Copy the records verbatim, starting at the beginning of the records and ending at the line that contains "Action: coord(326,419)", with that line included.
— BEGIN —
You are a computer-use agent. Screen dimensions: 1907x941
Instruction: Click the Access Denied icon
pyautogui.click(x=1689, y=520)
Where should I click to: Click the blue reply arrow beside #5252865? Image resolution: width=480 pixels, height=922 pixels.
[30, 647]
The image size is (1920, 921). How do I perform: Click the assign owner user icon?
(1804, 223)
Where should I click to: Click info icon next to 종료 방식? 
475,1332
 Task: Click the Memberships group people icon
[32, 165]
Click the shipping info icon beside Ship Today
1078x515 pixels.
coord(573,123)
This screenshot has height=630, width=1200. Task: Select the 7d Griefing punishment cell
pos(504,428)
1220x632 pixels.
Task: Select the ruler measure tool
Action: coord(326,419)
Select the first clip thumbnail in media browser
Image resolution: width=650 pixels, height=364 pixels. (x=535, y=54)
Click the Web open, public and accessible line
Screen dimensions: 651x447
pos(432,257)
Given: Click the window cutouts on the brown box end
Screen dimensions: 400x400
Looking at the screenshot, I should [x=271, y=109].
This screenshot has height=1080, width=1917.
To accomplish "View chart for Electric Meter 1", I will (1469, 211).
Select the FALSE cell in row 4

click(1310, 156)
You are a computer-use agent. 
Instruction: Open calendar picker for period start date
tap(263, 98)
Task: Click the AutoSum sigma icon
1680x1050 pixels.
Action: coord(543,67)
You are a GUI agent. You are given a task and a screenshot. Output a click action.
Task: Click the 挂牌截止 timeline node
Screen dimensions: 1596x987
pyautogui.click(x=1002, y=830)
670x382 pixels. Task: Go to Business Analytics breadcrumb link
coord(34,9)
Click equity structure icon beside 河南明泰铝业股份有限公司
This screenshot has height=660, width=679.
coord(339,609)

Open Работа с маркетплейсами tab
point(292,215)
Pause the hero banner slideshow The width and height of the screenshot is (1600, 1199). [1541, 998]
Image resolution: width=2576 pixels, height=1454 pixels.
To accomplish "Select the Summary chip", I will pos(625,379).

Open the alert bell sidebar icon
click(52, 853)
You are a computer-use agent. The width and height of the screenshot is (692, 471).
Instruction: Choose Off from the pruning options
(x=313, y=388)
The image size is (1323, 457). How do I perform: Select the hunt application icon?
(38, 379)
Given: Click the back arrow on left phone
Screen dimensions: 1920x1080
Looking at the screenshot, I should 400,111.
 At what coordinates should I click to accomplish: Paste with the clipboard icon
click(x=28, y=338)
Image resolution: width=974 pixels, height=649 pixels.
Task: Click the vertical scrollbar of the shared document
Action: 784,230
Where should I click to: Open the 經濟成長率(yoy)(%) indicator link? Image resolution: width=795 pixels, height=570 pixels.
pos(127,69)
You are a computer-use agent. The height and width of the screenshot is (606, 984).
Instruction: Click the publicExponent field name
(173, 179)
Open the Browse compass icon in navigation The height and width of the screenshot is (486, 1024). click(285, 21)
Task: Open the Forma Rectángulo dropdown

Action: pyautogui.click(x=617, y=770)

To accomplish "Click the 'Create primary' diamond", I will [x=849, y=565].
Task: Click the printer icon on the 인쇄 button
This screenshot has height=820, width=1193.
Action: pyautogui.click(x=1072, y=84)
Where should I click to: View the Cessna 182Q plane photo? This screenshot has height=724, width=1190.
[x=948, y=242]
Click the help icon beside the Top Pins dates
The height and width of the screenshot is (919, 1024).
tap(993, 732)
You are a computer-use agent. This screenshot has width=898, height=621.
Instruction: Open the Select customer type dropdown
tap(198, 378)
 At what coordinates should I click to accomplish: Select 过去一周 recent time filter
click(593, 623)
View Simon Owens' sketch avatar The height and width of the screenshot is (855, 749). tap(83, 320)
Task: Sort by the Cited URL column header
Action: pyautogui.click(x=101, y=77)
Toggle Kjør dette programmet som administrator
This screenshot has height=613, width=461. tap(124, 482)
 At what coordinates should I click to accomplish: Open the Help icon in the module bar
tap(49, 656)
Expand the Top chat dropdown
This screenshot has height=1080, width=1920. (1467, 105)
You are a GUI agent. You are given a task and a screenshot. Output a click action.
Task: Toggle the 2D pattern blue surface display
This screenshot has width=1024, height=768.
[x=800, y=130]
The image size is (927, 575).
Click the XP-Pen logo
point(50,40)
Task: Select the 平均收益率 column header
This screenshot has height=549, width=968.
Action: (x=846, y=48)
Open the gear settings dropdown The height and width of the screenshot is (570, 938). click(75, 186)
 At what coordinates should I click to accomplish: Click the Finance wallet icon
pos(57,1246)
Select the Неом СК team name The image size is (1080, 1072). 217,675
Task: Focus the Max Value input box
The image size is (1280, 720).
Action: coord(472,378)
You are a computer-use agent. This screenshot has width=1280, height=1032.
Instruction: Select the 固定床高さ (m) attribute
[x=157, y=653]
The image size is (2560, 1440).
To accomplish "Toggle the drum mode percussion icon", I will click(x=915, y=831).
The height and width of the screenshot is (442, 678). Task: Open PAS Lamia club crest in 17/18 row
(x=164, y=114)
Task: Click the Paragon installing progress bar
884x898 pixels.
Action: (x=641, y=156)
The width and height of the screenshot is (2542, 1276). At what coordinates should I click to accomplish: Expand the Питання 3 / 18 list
— END —
Solution to this task:
You are a computer-use agent. Screen dimensions: 1907x941
Instruction: Click the Access Denied icon
pyautogui.click(x=1689, y=520)
Where should I click to: Click the blue reply arrow beside #5252865? Image resolution: width=480 pixels, height=922 pixels.
[30, 647]
The image size is (1920, 921). How do I perform: Click the assign owner user icon?
(1804, 223)
Where should I click to: Click info icon next to 종료 방식? 
475,1332
 Task: Click the Memberships group people icon
[32, 165]
Click the shipping info icon beside Ship Today
1078x515 pixels.
coord(573,123)
This screenshot has height=630, width=1200. Task: Select the 7d Griefing punishment cell
pos(504,428)
1220x632 pixels.
Task: Select the ruler measure tool
Action: coord(326,419)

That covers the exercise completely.